PDA

View Full Version : hash_map (and other c++ extensions) in osx


JeroMiya
2006.11.30, 11:41 PM
I couldn't get gcc to find #include <hash_map> the other day. I know it is an extension to the c++ standard, but I was under the impression that it was included in at least the 10.4 sdk, which I'm using. I've even found the header file existing somewhere in the 10.4 sdk subdirectories. Is there a switch or a #define or a -I<path> I'm missing somewhere?

OneSadCookie
2006.11.30, 11:49 PM
#include <ext/hash_map>

typedef __gnu_cxx::hash_map<int, int> intmap;

JeroMiya
2006.12.08, 11:01 AM
OK, after about 6 hours of debugging, I've discovered that hash_map exhibits pathological behavior in Mac OS X. (Successive calls to hash_map::find with the same key would sometimes work, sometimes not, sometimes work only every 4 out of 5 times, sometimes would find the element, but not modify it, sometimes it would, etc..). I switched to regular stl <map> and everything works beautifully now. Theoretically slower, but for a LISP interpreter, the performance difference is negligible.


Waste...
of..
time


-JeroMiya

akb825
2006.12.08, 02:21 PM
Where you using std::string as the key or char *? If you use char *, it's only going to keep a pointer to the string, so if you modify it the copy will be modified as well. You need to define a hashing functor class that just calls the hash function on the string's C string equivalent, then use std::string and that hashing class.

JeroMiya
2006.12.08, 05:53 PM
I was using const char*, and the eqstr equivalency functor from sgi's stl documentation. And hash<const char*> for the hash function. In truth I don't know if it was actually a bug in hash_map or just the way I was using hash_map, but I do know that once I switched my typedef from using a hash_map to just a map (without the hash function and without changing anything else), it all worked perfectly.

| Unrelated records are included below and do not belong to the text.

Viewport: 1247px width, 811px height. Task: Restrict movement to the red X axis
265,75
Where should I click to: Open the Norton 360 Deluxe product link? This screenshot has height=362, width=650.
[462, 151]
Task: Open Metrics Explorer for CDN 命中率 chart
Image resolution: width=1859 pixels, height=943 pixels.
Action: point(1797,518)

I suspect it might have something to do with differences in the way iterators work with hash_map's verses with maps.

DoG
2006.12.08, 06:03 PM
By the way, gcc's manuals speak of unordered_map and unordered_set templates as a soon-to-be standard replacement for the ext/hash_* templates.

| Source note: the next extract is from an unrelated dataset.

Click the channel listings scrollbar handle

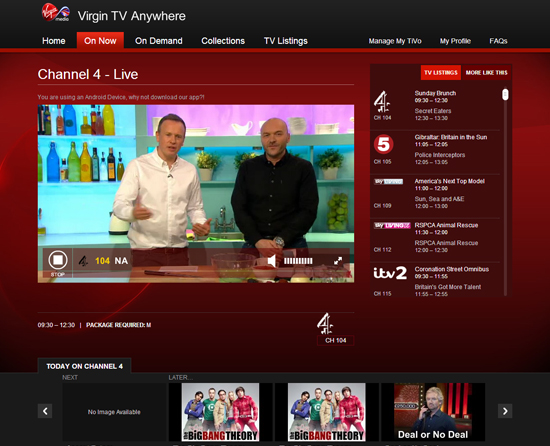[505, 94]
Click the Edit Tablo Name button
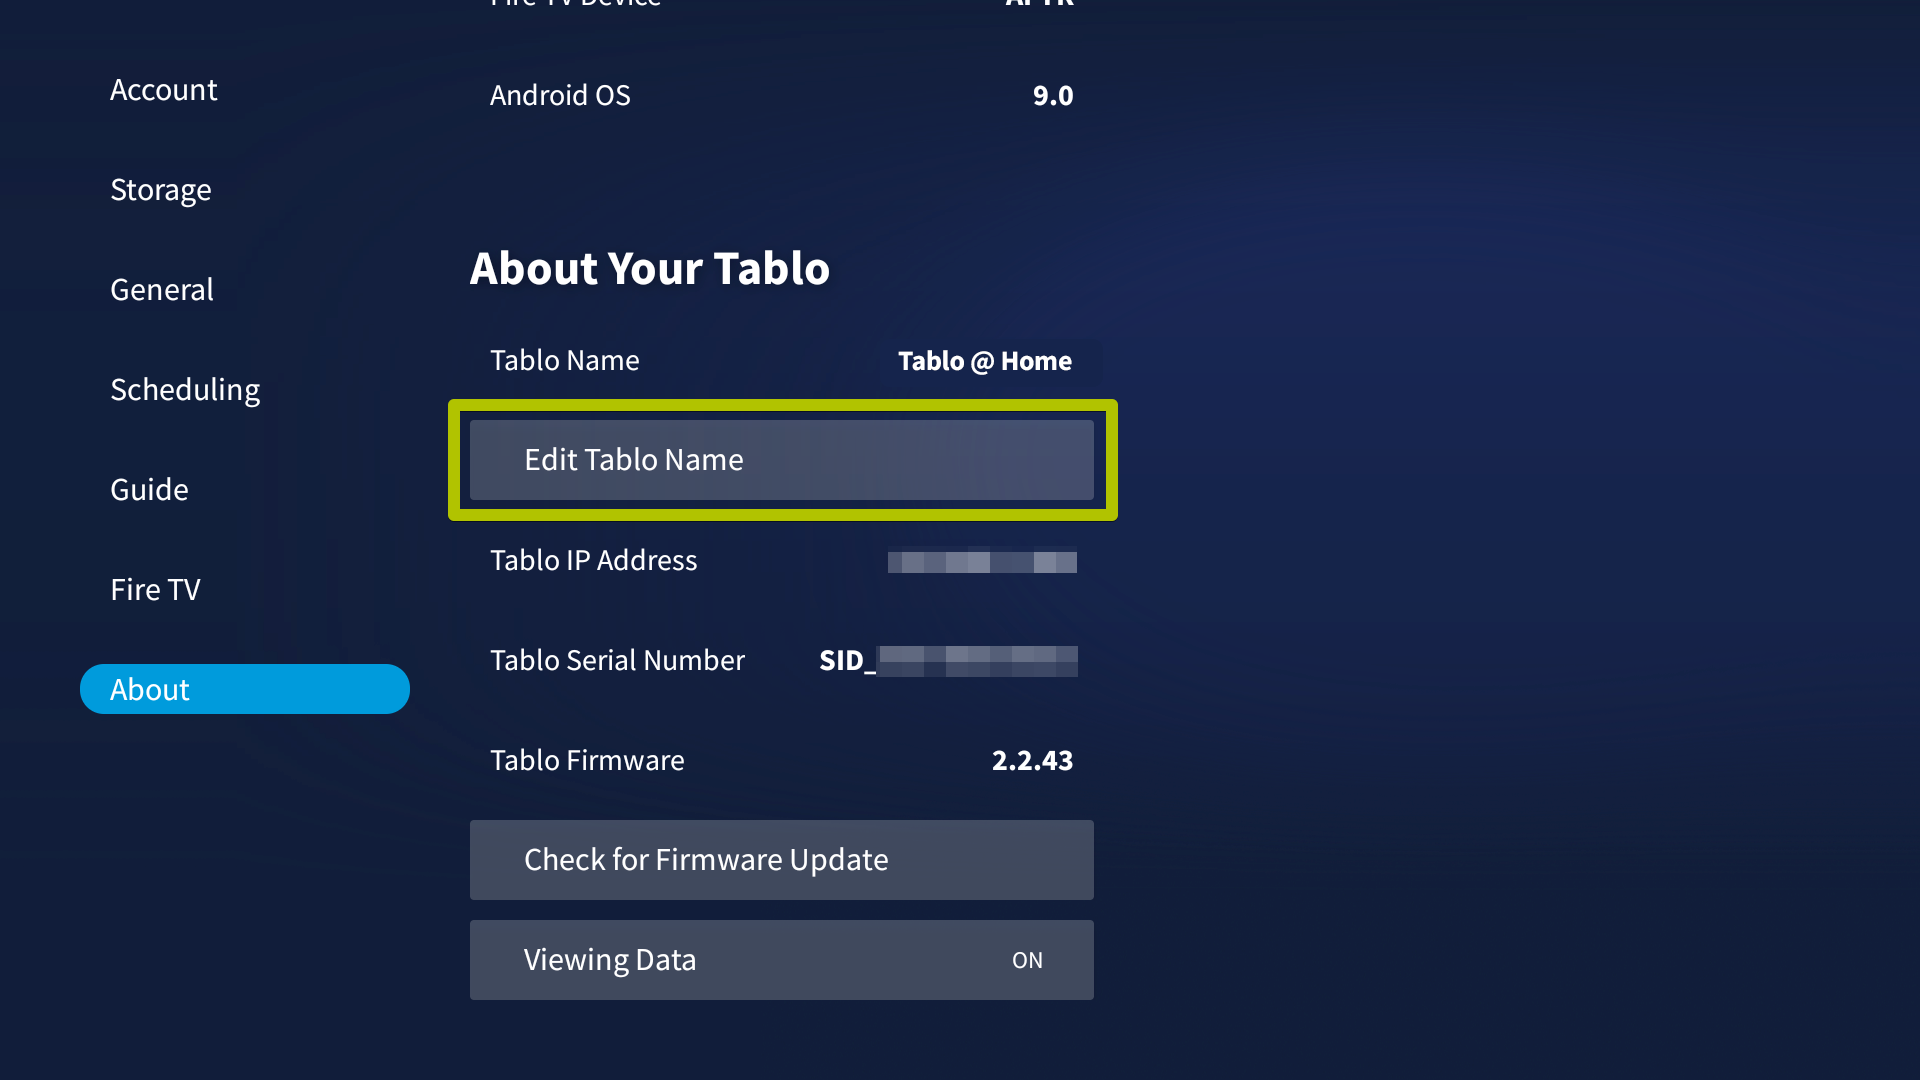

EDIT: after our talk on IRC the other day, I replaced lots of map<> types with hash_map<> and it yielded quite an impressive performance improvement.

akb825
2006.12.08, 06:27 PM
Yes, I've heard stories of people switching from map to hash_map and getting huge gains. I suppose that might be nullified if you need to constantly add and remove things, though, since hash tables aren't too happy when you have to re-hash them during a resize...

JeroMiya
2006.12.08, 07:03 PM
Yes, I've heard stories of people switching from map to hash_map and getting huge gains. I suppose that might be nullified if you need to constantly add and remove things, though, since hash tables aren't too happy when you have to re-hash them during a resize...

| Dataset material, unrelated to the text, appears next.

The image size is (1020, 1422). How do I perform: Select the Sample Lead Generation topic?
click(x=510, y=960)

Well what I was writing was a LISP interpreter. The hash_map was mapping char* to Symbols. Symbols were never removed, although sometimes their value changed (key stays the same). A new entry was added to the symbol table (the hash map) every time the user defined a function or variable, but I didn't think that could be considered "frequent" enough as to break the hash_map.

akb825
2006.12.08, 07:20 PM
Did you use literal strings, or did you have a buffer you would constantly write into? If all you used were literal strings (using "" without any intermediate storage), you'd be fine, but if you used a buffer that you'd change, you're in trouble. Like I said, it copies the pointer for the key, it doesn't use strdup or anything like that to copy the actual data itself. (this would explain why it wouldn't work correctly)

To answer your question, as long as your tests greatly outweigh the number of times you insert something, you should be fine.

JeroMiya
2006.12.08, 08:05 PM
ah, well that was it then. I was passing in string::c_str() results into the hash_map, that's probably what broke it.

akb825
2006.12.08, 08:11 PM
Add this:
namespace __gnu_cxx
{
template<> struct hash< std::string >
{
size_t operator()( const std::string& x ) const
{
return hash< const char* >()( x.c_str() );
}
};
}
and pass that in to the hash_map as the hashing functor, and you'll be able to use normal strings. Note that you can also use regular C strings, as they'll automatically be converted into C++ string objects for you.